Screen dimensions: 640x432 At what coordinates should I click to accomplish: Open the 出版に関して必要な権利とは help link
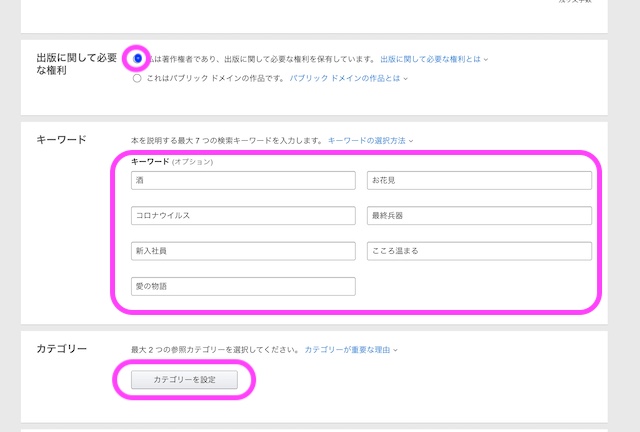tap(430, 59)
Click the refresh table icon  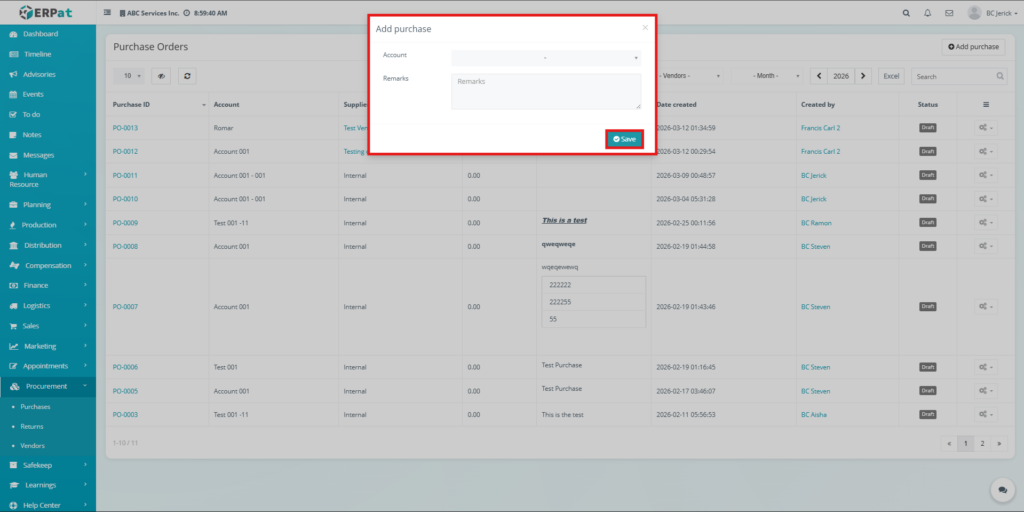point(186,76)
==
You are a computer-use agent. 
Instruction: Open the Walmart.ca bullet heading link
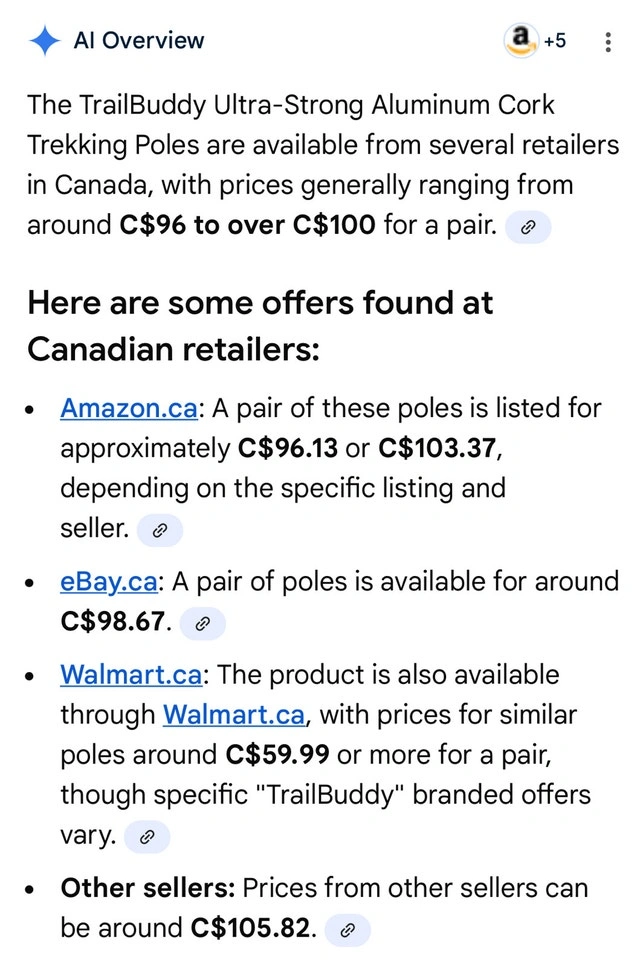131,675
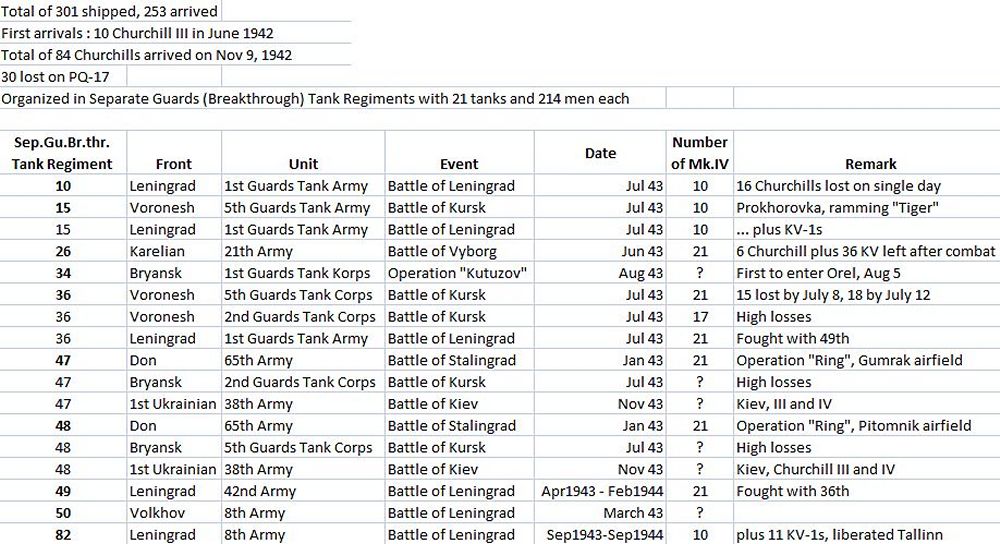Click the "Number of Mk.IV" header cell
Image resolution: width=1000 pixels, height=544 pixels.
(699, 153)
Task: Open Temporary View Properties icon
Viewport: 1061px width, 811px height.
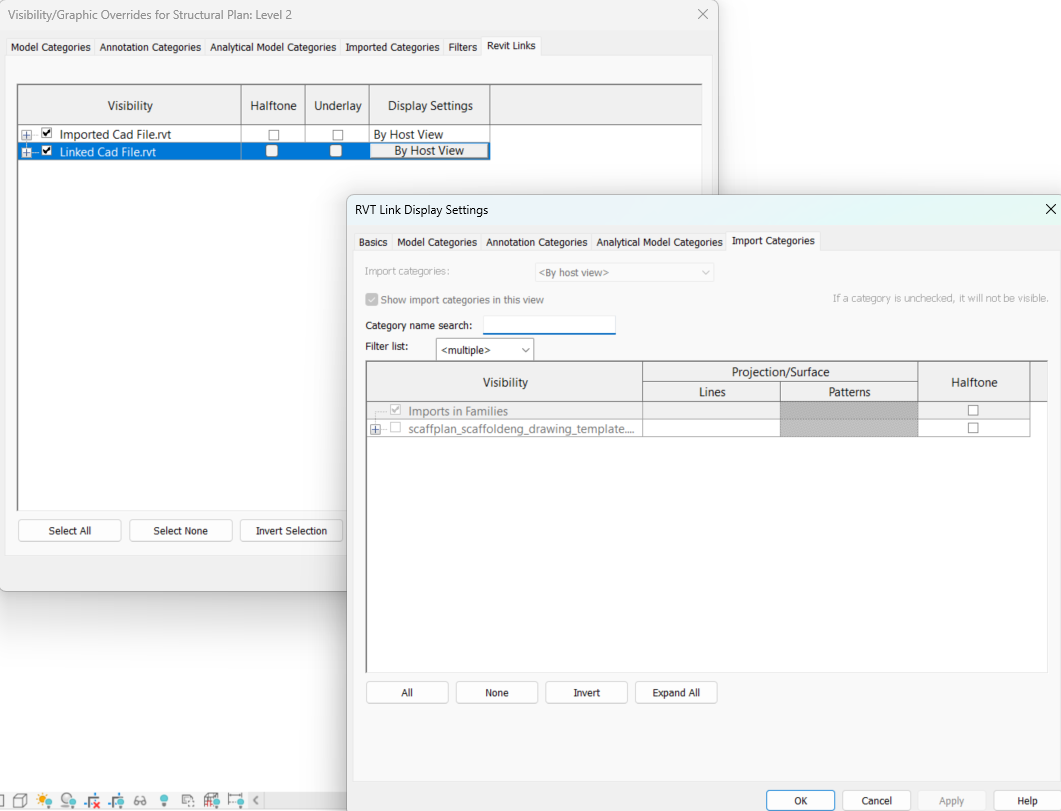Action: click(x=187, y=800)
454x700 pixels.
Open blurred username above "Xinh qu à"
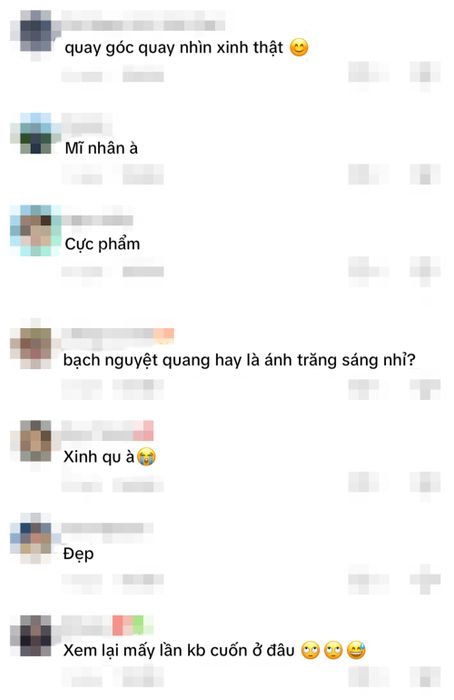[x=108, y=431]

Required work: Look above for the line with "Instruction: Open the", then print it and each line after it down to and including the line with "454x700 pixels.". Leave out the pictures and keep the wording exact.

Result:
Instruction: Open the Walmart.ca bullet heading link
131,675
Click the "Number of Mk.IV" header cell
Image resolution: width=1000 pixels, height=544 pixels.
(699, 153)
Task: Open Temporary View Properties icon
Viewport: 1061px width, 811px height.
Action: click(x=187, y=800)
454x700 pixels.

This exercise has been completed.